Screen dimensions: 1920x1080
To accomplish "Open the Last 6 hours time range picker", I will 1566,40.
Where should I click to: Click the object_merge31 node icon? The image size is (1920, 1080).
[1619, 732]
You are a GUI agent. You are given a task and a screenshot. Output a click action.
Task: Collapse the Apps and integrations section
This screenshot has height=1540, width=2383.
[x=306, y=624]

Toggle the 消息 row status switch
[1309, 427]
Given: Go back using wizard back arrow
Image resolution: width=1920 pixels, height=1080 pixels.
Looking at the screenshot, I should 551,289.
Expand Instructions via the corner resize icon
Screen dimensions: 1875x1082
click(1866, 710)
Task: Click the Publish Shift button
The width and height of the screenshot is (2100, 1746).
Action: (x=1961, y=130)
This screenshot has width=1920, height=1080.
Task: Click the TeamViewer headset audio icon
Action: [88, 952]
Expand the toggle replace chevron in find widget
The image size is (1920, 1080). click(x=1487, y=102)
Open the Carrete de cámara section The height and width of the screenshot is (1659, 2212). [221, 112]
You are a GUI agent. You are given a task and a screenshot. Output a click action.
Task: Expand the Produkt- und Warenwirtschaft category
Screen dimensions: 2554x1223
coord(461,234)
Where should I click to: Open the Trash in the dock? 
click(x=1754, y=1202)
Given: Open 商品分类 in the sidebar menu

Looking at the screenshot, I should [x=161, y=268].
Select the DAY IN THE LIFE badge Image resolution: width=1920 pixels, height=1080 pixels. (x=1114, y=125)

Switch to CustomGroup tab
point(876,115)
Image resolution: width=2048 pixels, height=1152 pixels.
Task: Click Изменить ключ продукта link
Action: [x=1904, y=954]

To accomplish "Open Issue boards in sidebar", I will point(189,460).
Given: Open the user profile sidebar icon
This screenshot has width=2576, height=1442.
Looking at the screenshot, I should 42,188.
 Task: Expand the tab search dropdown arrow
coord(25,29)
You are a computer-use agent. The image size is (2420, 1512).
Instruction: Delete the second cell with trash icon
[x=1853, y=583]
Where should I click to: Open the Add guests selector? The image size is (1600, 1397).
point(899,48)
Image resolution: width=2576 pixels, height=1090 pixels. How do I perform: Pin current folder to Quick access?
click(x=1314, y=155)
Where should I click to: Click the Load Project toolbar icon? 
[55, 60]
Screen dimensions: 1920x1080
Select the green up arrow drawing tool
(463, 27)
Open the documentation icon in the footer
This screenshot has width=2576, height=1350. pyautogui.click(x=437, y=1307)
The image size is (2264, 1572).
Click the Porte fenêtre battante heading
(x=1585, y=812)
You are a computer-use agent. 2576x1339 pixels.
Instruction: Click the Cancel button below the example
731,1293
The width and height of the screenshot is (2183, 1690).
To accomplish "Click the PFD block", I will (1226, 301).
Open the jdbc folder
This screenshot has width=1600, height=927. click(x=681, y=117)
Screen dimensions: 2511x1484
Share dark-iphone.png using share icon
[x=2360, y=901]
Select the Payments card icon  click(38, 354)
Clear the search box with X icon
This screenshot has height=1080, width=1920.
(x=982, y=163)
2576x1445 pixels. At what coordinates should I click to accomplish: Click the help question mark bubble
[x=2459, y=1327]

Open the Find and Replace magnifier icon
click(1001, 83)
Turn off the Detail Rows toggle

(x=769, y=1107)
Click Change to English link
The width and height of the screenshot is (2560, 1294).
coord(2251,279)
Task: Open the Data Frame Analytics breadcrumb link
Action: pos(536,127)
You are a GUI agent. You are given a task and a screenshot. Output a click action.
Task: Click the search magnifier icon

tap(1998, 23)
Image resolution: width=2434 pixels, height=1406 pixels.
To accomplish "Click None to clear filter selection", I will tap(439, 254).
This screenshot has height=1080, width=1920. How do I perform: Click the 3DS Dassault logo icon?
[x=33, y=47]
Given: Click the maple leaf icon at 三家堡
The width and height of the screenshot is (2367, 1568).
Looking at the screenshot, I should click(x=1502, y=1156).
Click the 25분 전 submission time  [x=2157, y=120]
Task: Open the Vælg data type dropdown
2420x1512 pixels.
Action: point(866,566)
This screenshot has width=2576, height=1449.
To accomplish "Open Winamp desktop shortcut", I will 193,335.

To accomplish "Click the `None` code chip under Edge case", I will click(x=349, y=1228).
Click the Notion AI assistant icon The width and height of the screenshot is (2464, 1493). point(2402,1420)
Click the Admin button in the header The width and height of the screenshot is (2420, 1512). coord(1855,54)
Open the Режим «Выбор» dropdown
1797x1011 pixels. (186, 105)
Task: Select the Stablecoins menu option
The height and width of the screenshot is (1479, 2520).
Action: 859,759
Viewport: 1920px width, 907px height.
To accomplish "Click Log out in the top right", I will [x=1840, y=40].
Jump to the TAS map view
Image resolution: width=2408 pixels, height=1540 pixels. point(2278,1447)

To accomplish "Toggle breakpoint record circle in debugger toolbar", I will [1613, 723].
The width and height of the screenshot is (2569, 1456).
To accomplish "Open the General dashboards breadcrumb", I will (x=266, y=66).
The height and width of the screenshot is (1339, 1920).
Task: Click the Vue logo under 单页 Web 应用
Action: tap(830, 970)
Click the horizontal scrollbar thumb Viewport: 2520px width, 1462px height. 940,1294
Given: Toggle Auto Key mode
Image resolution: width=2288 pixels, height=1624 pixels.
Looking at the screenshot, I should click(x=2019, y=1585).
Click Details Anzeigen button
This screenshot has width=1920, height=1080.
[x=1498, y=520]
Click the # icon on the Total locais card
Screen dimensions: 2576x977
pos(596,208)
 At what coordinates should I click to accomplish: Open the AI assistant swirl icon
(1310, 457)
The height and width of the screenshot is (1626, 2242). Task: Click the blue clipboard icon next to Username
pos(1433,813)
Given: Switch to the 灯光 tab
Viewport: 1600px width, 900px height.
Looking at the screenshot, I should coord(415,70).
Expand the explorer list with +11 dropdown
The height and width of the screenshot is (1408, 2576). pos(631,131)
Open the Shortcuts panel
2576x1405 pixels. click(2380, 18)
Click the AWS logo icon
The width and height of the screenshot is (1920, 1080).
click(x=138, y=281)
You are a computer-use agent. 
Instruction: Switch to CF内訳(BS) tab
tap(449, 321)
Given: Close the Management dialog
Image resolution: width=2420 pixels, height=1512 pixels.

--------

▶ _WHAT THIS TASK INVOLVES_: Output exactly the leading lines of the data, up to and including the line marked by "Task: Click the Publish Shift button".

▶ _RESPONSE TO THIS EXERCISE_:
Screen dimensions: 1920x1080
To accomplish "Open the Last 6 hours time range picker", I will 1566,40.
Where should I click to: Click the object_merge31 node icon? The image size is (1920, 1080).
[1619, 732]
You are a GUI agent. You are given a task and a screenshot. Output a click action.
Task: Collapse the Apps and integrations section
This screenshot has height=1540, width=2383.
[x=306, y=624]

Toggle the 消息 row status switch
[1309, 427]
Given: Go back using wizard back arrow
Image resolution: width=1920 pixels, height=1080 pixels.
Looking at the screenshot, I should 551,289.
Expand Instructions via the corner resize icon
Screen dimensions: 1875x1082
click(1866, 710)
Task: Click the Publish Shift button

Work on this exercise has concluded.